Author: Gherson Immigration
Under the new post-Brexit UK immigration rules EU citizens who had been living in the UK before 31 December 2020 will have until 30 June 2021 to apply for an immigration status to remain legally resident in the UK.
Where an EU national fails to apply for status before the deadline, they risk becoming an overstayer. Overstayers do not have the right to work or study in the UK, and they may no longer be able to access public services such as the NHS. Becoming an overstayer may ultimately lead to their removal from the UK and will have an adverse impact on any future immigration application.
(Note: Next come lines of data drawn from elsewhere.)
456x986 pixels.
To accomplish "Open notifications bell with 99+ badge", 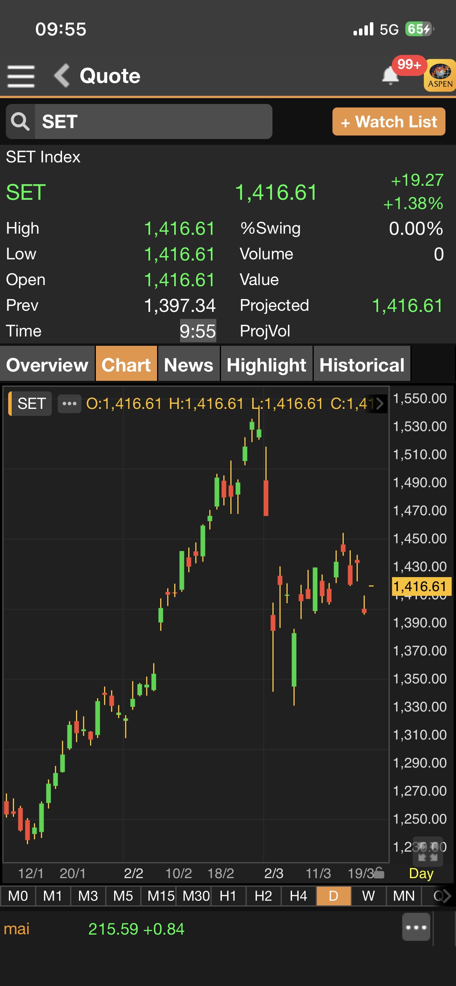I will [391, 75].
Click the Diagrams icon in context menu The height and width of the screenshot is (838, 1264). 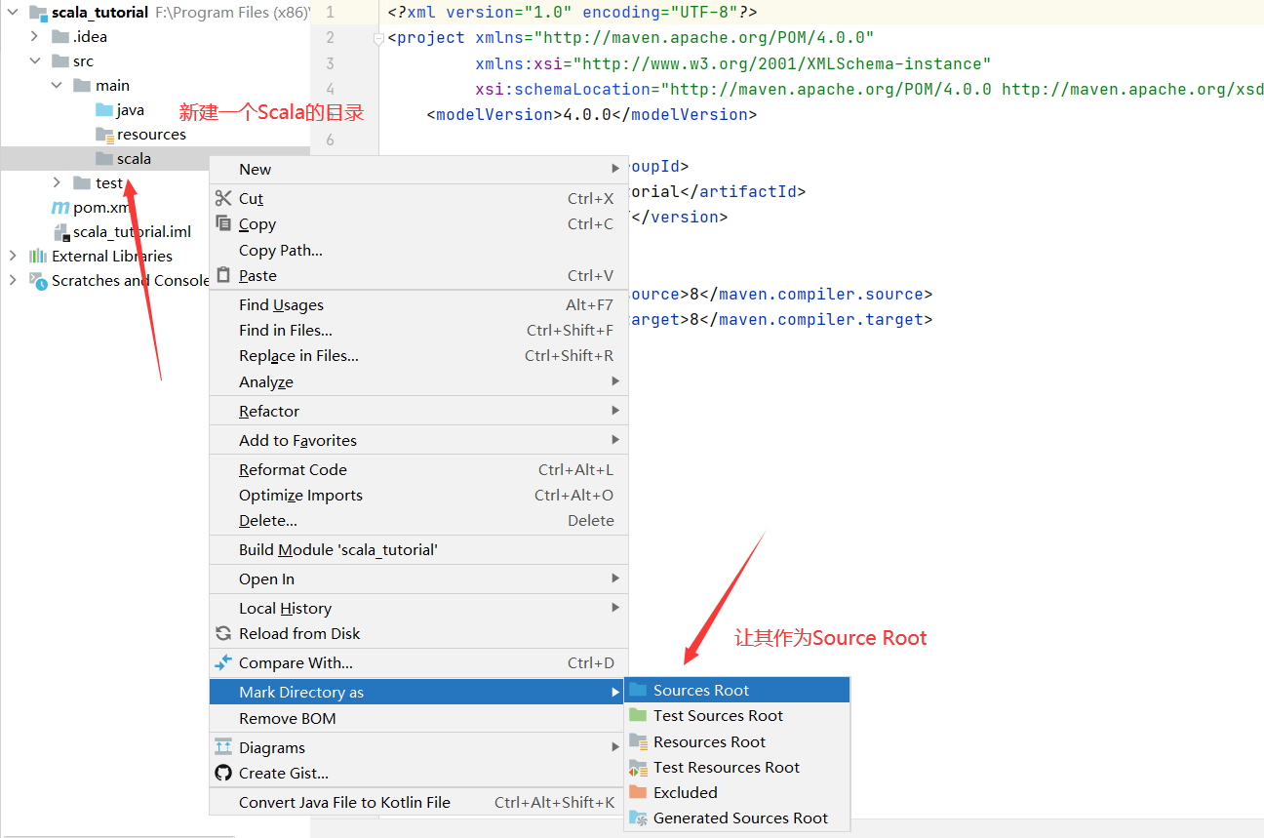(x=223, y=747)
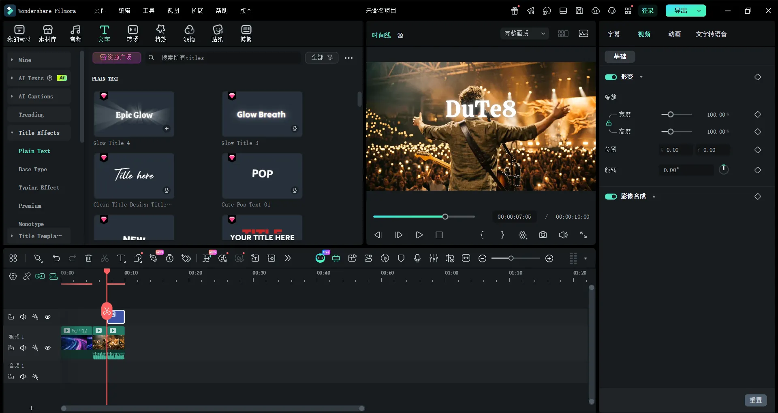This screenshot has height=413, width=778.
Task: Click the 宽度 scale slider
Action: [x=671, y=115]
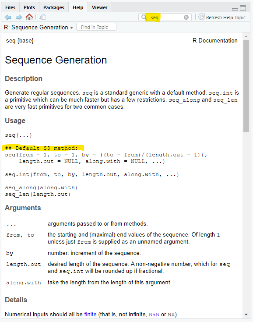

There are concerns that this looming deadline will most adversely affect vulnerable groups such as rough sleepers who face various barriers preventing them from applying to remain in the country. Rough sleepers may lack the necessary documentation to apply, may have a distrust of the Home Office, or may simply be unaware of the changes and how this will affect their right to stay in the UK. To make matters worse, Government services that were set up to help EU nationals apply for status in the UK now face a loss of funding as we exit the transition period.
When applying under the EU Settlement Scheme, applicants must (in most cases) provide a valid ID document and evidence of residence in the UK. Often, the Home Office are able to assess an applicant’s residence in the UK by cross-referencing their tax and employment records with HMRC. Where the applicant does not have a regular employment history, or if they had only engaged in informal or casual employment, it may be more difficult to evidence their residence. In such cases, the applicant would be required to produce alternative evidence, which again, rough sleepers may find difficult to provide.
While the Home Office do not charge an application fee under the EU Settlement Scheme, rough sleepers may lack the financial means to access support services to help with their applications. According to Barbara Drozdowicz of the East European Resource Centre (EERC), some of her clients cannot afford the bus fare to get to advisory appointments.
Rough sleepers’ distrust in the Home Office has also deterred many from applying. Between 2010 and 2016 the UK declared rough sleeping as an “abuse” or “misuse” of EU freedom of movement rights, and deported an estimated 2,000 EEA nationals on that basis. Whilst this was later ruled unlawful, it has caused rough sleepers to fear risk of repercussions from the Home Office.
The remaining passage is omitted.